**TASK REQUIREMENTS**
Copy, please, the line with "Viewport: 960px width, 649px" and each line that follows it through the end of the data below, exactly as given and without pictures.

**Saved entries**
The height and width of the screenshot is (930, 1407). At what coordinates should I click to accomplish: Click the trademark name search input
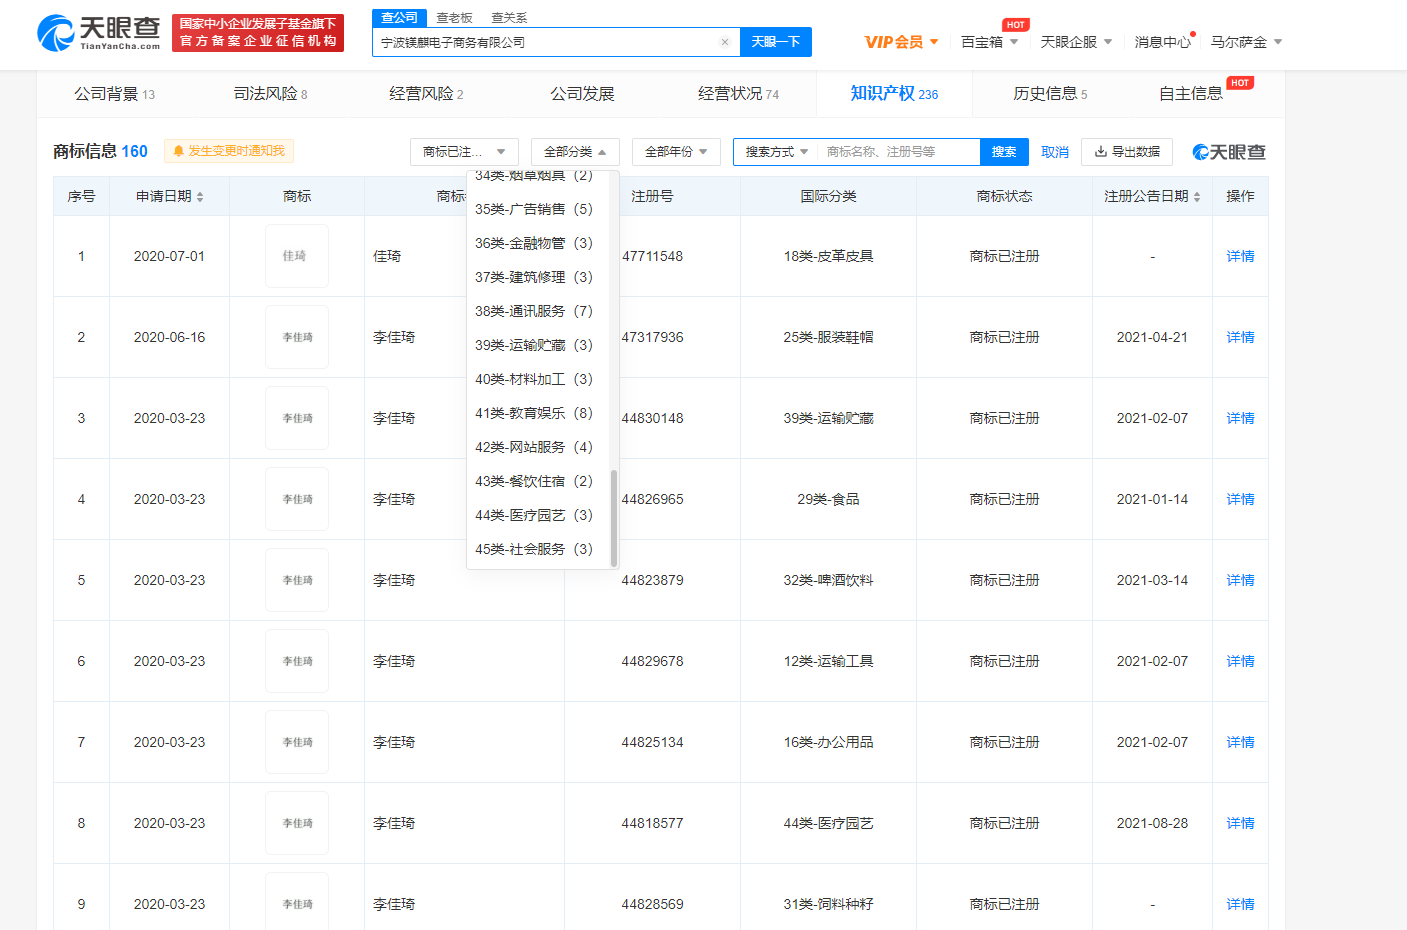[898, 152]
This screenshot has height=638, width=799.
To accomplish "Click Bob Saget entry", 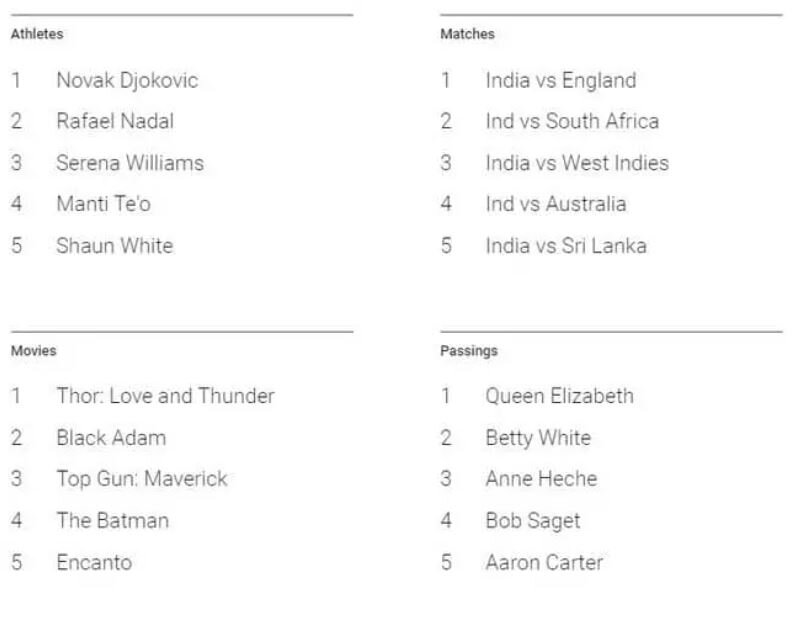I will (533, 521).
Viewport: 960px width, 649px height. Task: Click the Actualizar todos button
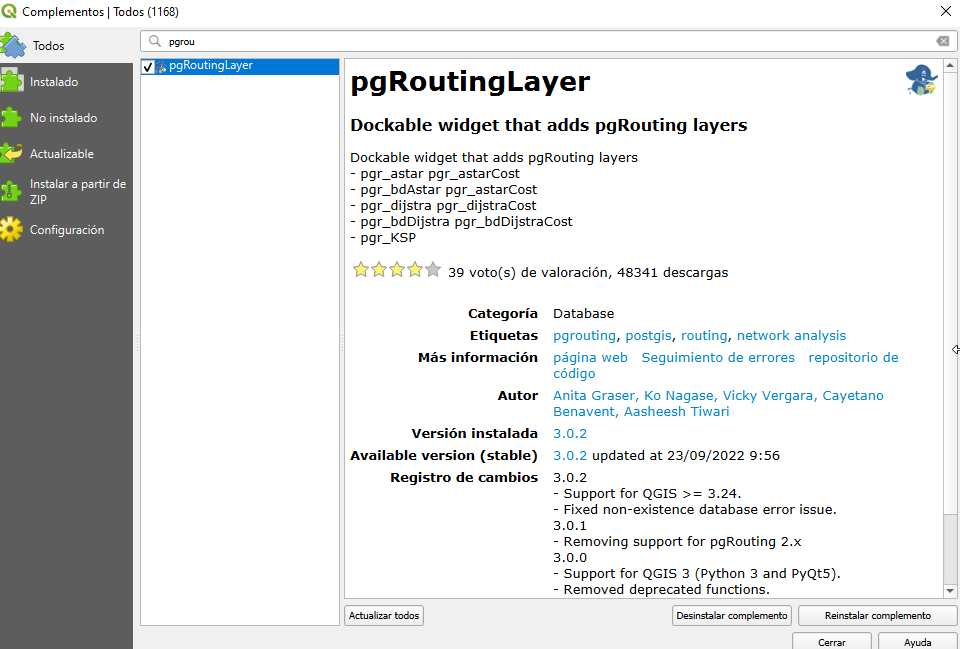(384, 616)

**RESPONSE**
Viewport: 960px width, 649px height. Task: Click the Actualizar todos button
(384, 616)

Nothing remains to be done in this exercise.